__PAGE EXCERPT__:
· · · ·

Wednesday, January 21, 2009

Business Agility : Using internal cloud computing to create a computer animation render farm in less than a day

As I mentioned in my last post, cloud computing is all about the "-ilities" of computing environments and I wanted to spend some time in this post talking about internal cloud computing and how it can dramatically enhance a company's business and IT agility.

Many of the customers that I speak with have the same problem with their IT infrastructure. Specifically, they believe they have plenty of excess compute, storage, and network capacity in their existing IT environment to host additional applications, but they just can't get access to it for other applications. Unfortunately, due to the stove-piped approach often taken in allocating hardware to applications, this excess capacity is locked up, awaiting the day when the planned peak load comes along.

What they would like instead is to be able to dynamically allocate resources in and out of the "hot" applications as needed. This reduces the need for idle hardware in fixed silos, reducing power/cooling costs as the idle resources can be powered down, and shrinking the number of overall spare resources, since they can share the excess capacity among the apps -- and not all of their apps will hit their peak capacity at the same time).

· · · ·

__GIVEN PROBLEM 1__:
List the kinds of capacity that, according to the post on internal cloud computing, customers believe they have in excess in their existing IT environment.
__GIVEN PROBLEM 2__:
Carry on the post about internal cloud computing from the point at which it stops.

__COLLECTED MATERIAL__:
· · · ·

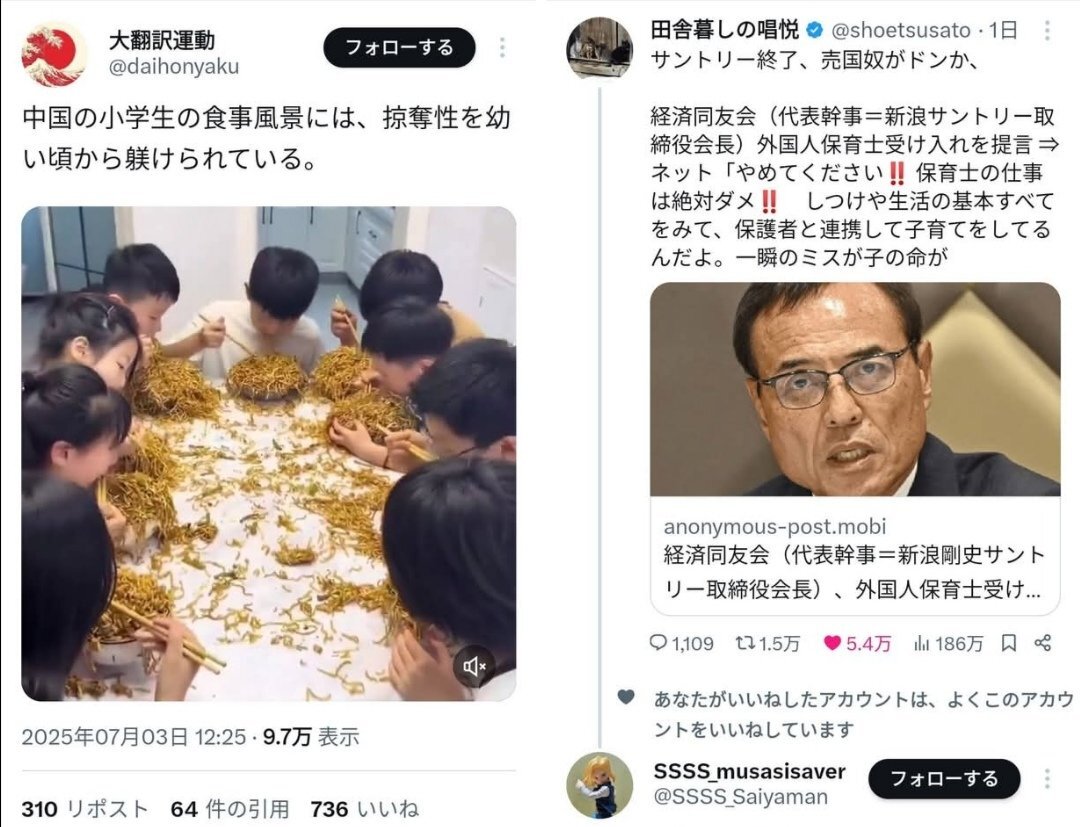Show the 736 いいね likes list
This screenshot has height=827, width=1080.
pos(364,808)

· · · ·

__WRITTEN ANSWER 1__:
Compute, storage, and network.

__WRITTEN ANSWER 2__:
With an internal cloud computing infrastructure, that is exactly what you can do. I'll walk you through a little example of how we supported a completely new application in our lab in less than a day. First a little background: it turns out that a few of us here at Cassatt are computer animation hobbyists and one of us (Bob Hendrich) was trying to figure out where he could render a short film that he was working with his kids for school. Now, he could always pay to use time on an existing render farm (respower as an example) but as a test, we wanted to see how long it would take us to use Cassatt Active Response as an internal cloud computing infrastructure and re-purpose a portion of our test/IT resources to create an ad hoc render farm for rendering a Blender movie (you can check out a few seconds of a test render we did here).

In our case, as we already use Cassatt Active Response to manage our internal cloud computing environment, we didn't have to install our product. If we had needed to do an install, we probably would have tacked on a few days to set up a small environment with most of that time going to racking and cabling the compute nodes (if you want to see more on how that's done check this out.) Anyway, as we already had a Cassatt-controlled environment setup, the first task was setting up a machine with all the required software necessary for a render node. This step allowed us to configure/debug the render software and capture a baseline image for use within Cassatt Active Response.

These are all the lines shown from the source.